Some of Mr Trump's classmates took on Mr Dobias physically. "They ended up getting stomped," writes Mr Trump.
Some of them sucked up. "They became nebbishes [someone pitifully ineffectual or timid]," he says.
The future president tried a third route. He respected Mr Dobias, but let him know he wasn't intimidated.
"Like so many strong guys, Dobias had a tendency to go for the jugular if he smelled weakness," writes Mr Trump.
"On the other hand, if he sensed strength, but you didn't try to undermine him, he treated you like a man."
Hold your ground
During college, Mr Trump invested in a housing development in Cincinnati, Ohio. One of his project managers was a 65-year-old called Irving.
Irving was short, fat, bald, with thick glasses and "hands like Jell-o". On the plus side - says Mr Trump - he was a "great bullshitter".
One day, Irving went to collect overdue rent from a tenant. After swearing at the family's 10-year-old daughter, he asked her mother out for dinner.
An hour later, the girl's father - "huge guy, a monster, maybe 240 pounds" - burst into Irving's office.
"I expected Irving to run for his life," writes Trump. "Instead he started verbally attacking the man, flailing and screaming and chopping his hands in the air."
While waving his arms, Irving told the man he couldn't fight him. His hands were lethal weapons. They were registered with the police department, he said.
The man - the 240lb monster - left the office.
"Irving probably saved his own life, just by showing no fear, and that left a very vivid impression on me," writes Mr Trump.
"You can't be scared. You do your thing, you hold your ground, you stand up tall, and whatever happens, happens."
Ask for something extraordinary
After losing the 1980 US presidential election, Jimmy Carter went to see Donald Trump in his office.
Mr Carter was fundraising for his presidential library, so Mr Trump asked how much he wanted. The answer? $5m (around $15m in today's money).
"I was dumbfounded," writes Mr Trump. "I didn't even answer him."
But the meeting wasn't wasted.
"Until then, I'd never understood how Jimmy Carter became president," writes Mr Trump.
"The answer is that, as poorly qualified as he was for the job, Jimmy Carter had the nerve, the guts, the balls, to ask for something extraordinary."
Create leverage
Leverage, writes Mr Trump, is having something the other guy wants, needs, or can't do without.
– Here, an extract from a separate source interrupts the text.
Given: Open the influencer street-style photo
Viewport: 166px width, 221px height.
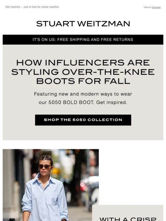Looking at the screenshot, I should coord(51,185).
"The best thing you can do is deal from strength," he says. "And leverage is the biggest strength you can have."
Sometimes, though, leverage must be created.
In 1974, Mr Trump agreed to buy the Commodore Hotel, but needed the authorities in New York to agree. So, he persuaded the Commodore's owners to tell the media they were planning to close.
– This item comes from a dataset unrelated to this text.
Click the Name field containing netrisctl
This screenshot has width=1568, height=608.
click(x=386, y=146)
"After they made the announcement, I wasn't shy about pointing out to everyone in the city what a disaster a boarded-up hotel would be for the Grand Central area," writes Mr Trump.
"You have to convince the other guy it's in his interest to make the deal."
The power of negative thinking
Despite buying a number of casinos, Mr Trump says he has "never gambled in his life".
"To me, a gambler is someone who plays slot machines," he writes. "I prefer to own slot machines. It's a very good business, being the house."
Mr Trump does not believe in the power of positive thinking. Instead, he says, he believes in the "power of negative thinking".
"I always go into the deal anticipating the worst," he writes. "If you plan for the worst - if you can live with the worst - the good will always take care of itself."
The difference now, of course, is that real estate is a different game to nuclear weapons.
Planning for the worst - for both Donald Trump and Kim Jong-un - is a petrifying prospect.